NanoDrop results (6/20) performed by Ellenor and Stephanie:
(1.5 uL used out of a 30uL elution with nuclease free water)
S: 10.9 ng/uL
S2: 15.4 ng/uL
B: 59.1 ng/uL
B1: 25.1 ng/uL
Brainstorming for the two-component systems (really for my own use for now - not expected to be coherent)
Structural comparison of the PhoB and OmpR DNA binding/transactivation domains and the arrangement of PhoB molecules on the phosphate box
-NMR used to determine 3DE structure of PhoB DNA-binding/transactivation domain. Very similar to OmpR DNA-binding/transactivation domain, except for conformation of the long turn region of PhoB (interaction site for sigma subunit, rather than interaction with alpha subunit for OmpR)
Interdomain linkers of homologous response regulators determine their mechanism of action
Focuses on OmpR and PhoB and, as the title suggests, supports that phosphorylation of sites (particularly N-terminus of both proteins) improves affinity to bind DNA. Isolated C terminus of OmpR is insufficient to productively interact with RNA polymerase.
I've been told by some of the lab members that OmpR is an inner-membrane protein and therefore cannot be used for our assays. It seems that we'll have to find another protein ...
The phosphoryl transfer domain of UhpB interacts with the response regulator UhpA
UhpB = histidine kinase protein that controls production of sugar phosphate transporter UhpT
UhpA = response regulator; when phosphate is transferred from histidine to aspartate, ability of kinase to bind to target DNA sequences and to alter gene transcription is altered.

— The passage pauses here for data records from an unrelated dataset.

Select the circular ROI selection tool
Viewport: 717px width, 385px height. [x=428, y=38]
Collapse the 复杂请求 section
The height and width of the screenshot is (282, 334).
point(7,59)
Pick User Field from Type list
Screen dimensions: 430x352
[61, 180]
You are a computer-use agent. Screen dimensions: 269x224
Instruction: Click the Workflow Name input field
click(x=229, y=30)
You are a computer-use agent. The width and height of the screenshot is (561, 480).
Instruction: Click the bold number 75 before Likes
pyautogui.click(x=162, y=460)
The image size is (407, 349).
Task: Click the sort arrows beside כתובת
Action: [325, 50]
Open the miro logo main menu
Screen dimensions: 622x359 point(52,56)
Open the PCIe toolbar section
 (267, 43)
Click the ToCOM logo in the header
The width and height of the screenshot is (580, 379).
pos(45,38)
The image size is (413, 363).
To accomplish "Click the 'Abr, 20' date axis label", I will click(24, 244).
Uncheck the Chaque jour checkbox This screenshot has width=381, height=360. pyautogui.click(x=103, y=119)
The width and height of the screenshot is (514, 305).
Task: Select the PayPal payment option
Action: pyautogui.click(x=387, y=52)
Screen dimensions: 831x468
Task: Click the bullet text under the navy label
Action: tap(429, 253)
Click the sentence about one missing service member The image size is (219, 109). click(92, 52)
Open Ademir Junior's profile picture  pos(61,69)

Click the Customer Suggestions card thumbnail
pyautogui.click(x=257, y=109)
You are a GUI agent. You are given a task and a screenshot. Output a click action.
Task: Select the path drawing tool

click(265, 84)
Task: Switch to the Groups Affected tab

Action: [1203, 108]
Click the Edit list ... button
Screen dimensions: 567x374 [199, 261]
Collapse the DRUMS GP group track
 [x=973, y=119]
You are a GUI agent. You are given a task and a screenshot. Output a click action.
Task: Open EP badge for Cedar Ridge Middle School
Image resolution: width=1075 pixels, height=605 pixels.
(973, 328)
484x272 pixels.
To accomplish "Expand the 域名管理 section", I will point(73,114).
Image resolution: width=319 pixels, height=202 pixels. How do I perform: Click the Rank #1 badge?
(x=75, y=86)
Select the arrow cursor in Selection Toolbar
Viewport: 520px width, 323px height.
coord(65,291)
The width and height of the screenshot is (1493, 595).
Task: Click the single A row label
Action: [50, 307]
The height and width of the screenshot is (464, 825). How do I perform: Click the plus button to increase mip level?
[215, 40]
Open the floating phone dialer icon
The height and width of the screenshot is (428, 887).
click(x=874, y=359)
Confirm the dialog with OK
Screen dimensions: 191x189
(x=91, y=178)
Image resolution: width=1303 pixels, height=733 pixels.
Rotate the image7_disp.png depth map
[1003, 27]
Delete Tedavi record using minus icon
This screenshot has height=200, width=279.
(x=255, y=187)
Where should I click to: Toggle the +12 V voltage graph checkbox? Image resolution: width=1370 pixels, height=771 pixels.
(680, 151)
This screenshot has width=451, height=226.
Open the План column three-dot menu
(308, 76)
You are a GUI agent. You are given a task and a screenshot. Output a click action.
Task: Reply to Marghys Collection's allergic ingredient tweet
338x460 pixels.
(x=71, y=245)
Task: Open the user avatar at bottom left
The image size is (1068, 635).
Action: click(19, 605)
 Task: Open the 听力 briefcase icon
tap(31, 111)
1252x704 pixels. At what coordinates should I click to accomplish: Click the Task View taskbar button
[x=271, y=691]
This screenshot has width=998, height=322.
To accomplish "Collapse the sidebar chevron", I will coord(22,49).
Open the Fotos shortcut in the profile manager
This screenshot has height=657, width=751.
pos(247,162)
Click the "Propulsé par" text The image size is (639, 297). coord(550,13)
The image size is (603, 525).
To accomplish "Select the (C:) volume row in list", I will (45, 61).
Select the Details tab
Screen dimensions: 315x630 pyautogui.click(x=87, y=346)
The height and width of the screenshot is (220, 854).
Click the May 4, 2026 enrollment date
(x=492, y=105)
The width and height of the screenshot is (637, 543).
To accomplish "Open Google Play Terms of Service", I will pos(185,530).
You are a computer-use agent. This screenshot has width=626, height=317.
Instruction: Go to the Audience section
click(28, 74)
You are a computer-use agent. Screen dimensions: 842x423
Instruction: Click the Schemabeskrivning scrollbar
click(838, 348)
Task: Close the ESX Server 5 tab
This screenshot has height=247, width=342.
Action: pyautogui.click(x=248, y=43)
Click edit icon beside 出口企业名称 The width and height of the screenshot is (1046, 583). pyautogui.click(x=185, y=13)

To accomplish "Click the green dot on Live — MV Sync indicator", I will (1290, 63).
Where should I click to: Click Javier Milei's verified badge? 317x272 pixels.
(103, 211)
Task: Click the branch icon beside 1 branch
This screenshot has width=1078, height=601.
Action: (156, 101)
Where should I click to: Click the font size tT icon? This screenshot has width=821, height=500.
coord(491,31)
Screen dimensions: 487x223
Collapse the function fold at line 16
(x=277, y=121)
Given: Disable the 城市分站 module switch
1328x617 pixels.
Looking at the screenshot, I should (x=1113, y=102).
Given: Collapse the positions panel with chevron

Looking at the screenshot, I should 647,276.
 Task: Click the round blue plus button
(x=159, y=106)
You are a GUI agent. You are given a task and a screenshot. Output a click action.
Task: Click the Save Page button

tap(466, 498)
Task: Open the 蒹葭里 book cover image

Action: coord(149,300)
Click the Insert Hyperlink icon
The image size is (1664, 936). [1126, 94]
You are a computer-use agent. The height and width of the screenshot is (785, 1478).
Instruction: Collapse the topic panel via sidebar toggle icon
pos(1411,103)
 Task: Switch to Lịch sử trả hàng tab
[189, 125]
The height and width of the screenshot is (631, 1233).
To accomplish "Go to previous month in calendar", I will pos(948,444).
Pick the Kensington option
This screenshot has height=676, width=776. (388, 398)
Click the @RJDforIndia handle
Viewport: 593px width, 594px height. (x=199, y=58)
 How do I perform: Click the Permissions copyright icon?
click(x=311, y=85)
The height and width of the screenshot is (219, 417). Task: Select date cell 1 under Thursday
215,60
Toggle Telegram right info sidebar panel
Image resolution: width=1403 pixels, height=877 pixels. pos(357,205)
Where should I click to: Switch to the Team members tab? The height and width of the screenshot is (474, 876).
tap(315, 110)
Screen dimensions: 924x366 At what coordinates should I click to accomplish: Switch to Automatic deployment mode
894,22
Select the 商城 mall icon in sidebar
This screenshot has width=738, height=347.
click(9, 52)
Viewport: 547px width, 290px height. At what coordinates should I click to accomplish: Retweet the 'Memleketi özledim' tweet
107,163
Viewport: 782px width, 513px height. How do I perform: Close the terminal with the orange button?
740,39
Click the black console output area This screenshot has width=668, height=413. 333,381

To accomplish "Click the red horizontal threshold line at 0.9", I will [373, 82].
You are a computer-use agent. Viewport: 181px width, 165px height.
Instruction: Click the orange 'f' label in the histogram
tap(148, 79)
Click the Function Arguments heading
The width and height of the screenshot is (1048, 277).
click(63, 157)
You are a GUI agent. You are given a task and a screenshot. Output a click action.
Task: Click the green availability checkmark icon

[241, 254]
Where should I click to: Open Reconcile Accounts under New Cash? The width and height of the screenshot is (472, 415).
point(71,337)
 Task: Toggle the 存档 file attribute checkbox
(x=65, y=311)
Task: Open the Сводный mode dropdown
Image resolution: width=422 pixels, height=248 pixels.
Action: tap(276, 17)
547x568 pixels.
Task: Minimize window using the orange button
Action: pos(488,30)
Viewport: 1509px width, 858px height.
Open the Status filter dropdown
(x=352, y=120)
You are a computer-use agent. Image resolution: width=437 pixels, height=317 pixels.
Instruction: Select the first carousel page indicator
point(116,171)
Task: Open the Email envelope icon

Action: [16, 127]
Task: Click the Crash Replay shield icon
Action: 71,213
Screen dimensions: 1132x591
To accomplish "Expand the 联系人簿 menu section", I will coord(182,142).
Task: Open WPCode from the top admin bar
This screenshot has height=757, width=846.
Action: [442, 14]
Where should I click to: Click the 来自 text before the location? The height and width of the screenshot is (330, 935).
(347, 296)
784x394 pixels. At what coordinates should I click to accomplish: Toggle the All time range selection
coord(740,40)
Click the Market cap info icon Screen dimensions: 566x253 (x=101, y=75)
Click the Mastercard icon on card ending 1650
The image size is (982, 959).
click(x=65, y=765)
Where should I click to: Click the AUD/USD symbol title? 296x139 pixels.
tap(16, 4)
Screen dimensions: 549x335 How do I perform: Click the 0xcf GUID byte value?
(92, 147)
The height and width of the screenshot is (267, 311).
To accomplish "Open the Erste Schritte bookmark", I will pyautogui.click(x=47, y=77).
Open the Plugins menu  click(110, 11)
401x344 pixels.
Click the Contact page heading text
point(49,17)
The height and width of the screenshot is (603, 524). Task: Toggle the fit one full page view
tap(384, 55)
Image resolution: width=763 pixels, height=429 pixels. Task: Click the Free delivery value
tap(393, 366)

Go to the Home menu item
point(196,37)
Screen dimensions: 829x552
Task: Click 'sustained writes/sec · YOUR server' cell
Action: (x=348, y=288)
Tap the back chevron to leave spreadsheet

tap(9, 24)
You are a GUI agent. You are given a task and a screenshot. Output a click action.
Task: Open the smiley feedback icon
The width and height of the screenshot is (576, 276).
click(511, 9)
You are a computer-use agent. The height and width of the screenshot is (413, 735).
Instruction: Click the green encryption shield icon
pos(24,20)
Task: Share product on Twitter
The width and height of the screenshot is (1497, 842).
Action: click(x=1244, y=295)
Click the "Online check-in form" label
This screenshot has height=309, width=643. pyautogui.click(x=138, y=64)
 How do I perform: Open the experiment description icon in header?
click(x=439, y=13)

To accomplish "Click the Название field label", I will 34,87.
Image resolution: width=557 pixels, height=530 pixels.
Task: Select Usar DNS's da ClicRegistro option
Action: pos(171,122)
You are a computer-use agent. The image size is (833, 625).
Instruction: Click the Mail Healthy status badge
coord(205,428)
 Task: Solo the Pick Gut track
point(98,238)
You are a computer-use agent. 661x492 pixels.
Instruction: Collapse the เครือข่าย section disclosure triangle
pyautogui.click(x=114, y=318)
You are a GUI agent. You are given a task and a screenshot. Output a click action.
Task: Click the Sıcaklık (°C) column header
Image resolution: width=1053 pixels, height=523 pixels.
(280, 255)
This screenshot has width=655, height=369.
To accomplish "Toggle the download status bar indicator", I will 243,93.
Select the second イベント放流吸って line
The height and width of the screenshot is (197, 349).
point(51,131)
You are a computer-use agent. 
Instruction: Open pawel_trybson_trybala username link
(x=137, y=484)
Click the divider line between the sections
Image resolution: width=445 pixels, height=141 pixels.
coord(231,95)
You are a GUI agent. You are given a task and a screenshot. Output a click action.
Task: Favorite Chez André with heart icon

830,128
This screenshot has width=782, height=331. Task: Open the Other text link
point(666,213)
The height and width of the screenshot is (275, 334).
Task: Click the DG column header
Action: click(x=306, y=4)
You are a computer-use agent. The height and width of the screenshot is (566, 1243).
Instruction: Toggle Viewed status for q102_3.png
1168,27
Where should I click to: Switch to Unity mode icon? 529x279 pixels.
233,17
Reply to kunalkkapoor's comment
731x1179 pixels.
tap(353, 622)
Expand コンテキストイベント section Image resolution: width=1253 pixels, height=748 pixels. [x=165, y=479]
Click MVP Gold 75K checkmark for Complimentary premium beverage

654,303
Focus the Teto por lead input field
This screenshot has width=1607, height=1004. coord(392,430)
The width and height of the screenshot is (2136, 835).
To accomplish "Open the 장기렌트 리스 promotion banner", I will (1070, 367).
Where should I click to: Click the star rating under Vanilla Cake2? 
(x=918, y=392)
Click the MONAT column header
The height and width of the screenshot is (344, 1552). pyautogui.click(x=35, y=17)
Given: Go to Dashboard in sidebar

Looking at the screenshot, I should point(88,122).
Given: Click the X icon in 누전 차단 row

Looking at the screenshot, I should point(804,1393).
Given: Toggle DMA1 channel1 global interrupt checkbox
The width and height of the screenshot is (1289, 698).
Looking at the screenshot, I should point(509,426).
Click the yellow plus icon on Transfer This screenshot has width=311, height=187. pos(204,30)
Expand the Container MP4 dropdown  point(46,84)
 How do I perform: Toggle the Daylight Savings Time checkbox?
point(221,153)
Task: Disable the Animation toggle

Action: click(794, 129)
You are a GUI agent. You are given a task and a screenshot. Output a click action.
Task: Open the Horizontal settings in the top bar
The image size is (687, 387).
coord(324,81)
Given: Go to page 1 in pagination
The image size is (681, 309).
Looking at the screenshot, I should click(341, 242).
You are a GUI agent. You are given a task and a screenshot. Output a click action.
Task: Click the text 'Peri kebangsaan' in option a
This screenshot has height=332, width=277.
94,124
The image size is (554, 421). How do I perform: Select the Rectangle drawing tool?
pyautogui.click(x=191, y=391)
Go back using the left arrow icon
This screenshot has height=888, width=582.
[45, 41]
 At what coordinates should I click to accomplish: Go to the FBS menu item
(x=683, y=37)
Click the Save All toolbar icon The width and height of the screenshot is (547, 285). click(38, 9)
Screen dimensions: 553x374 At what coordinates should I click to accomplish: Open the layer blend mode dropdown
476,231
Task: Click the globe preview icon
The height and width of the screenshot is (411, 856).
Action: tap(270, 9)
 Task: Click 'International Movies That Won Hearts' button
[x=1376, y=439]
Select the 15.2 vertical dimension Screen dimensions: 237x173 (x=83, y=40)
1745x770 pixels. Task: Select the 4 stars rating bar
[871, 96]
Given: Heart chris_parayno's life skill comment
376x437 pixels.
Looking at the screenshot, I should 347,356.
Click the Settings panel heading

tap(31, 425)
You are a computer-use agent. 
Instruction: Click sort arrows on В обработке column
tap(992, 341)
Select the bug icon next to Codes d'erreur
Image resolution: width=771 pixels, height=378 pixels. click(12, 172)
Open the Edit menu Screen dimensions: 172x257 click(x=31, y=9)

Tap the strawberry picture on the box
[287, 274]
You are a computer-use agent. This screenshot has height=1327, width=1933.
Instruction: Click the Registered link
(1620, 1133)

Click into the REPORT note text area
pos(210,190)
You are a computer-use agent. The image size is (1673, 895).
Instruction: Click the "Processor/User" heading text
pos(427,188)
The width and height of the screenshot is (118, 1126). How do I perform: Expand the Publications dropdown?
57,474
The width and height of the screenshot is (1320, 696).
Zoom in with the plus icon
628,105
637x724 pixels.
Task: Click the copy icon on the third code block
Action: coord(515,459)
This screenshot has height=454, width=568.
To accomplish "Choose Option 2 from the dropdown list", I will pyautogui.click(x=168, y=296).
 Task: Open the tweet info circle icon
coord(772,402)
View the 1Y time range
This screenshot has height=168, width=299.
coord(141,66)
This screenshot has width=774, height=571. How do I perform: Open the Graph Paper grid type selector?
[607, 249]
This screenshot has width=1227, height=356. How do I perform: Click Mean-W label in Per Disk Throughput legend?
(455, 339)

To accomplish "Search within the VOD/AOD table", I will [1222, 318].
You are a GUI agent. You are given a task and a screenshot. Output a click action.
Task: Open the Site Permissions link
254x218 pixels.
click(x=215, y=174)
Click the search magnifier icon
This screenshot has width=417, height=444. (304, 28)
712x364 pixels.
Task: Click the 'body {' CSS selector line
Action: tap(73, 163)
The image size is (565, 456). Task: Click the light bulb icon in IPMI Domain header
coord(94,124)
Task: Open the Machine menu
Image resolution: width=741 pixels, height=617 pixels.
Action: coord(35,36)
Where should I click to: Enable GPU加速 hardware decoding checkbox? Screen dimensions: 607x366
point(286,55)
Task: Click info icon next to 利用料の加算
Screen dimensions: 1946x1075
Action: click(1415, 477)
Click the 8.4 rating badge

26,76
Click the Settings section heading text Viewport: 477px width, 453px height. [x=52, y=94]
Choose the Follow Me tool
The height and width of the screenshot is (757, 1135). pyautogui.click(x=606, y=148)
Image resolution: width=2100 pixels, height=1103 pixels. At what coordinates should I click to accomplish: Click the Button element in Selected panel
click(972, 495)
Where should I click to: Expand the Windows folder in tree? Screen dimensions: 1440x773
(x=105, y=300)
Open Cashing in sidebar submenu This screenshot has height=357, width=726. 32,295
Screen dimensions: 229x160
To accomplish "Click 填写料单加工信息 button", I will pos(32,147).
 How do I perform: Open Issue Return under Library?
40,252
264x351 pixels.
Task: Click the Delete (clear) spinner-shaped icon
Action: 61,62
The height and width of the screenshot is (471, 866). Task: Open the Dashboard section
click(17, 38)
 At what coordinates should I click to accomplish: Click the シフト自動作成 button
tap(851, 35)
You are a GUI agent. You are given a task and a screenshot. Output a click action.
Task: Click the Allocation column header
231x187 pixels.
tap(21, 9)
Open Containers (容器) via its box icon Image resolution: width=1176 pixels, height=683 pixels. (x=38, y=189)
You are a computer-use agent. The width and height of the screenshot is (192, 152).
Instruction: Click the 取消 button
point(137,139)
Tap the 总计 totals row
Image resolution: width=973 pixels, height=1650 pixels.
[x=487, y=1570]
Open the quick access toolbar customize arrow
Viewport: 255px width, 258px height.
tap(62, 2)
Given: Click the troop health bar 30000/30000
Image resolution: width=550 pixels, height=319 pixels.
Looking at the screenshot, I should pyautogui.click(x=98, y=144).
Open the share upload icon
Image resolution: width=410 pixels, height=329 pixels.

Major result: indication that phosphoryl, transfer-dimerization of UhpB participates in specific binding of UhpA, in control of autokinase activity, and dephosphorylation of P-UhpA
... So I found this paper on a search on PubMed for e coli outer membrane protein signaling dimerization. However, I've found that UhpA resides in the cytoplasm, whereas UhpB is an inner-membrane protein. Boo.
More thoughts: we could potentially try to target some of these inner-membrane proteins to the outer-membrane. I don't know if this is really feasible - while we can attach the appropriate signal sequence, I'm not sure the environment would allow for correct conformation and activity of said proteins.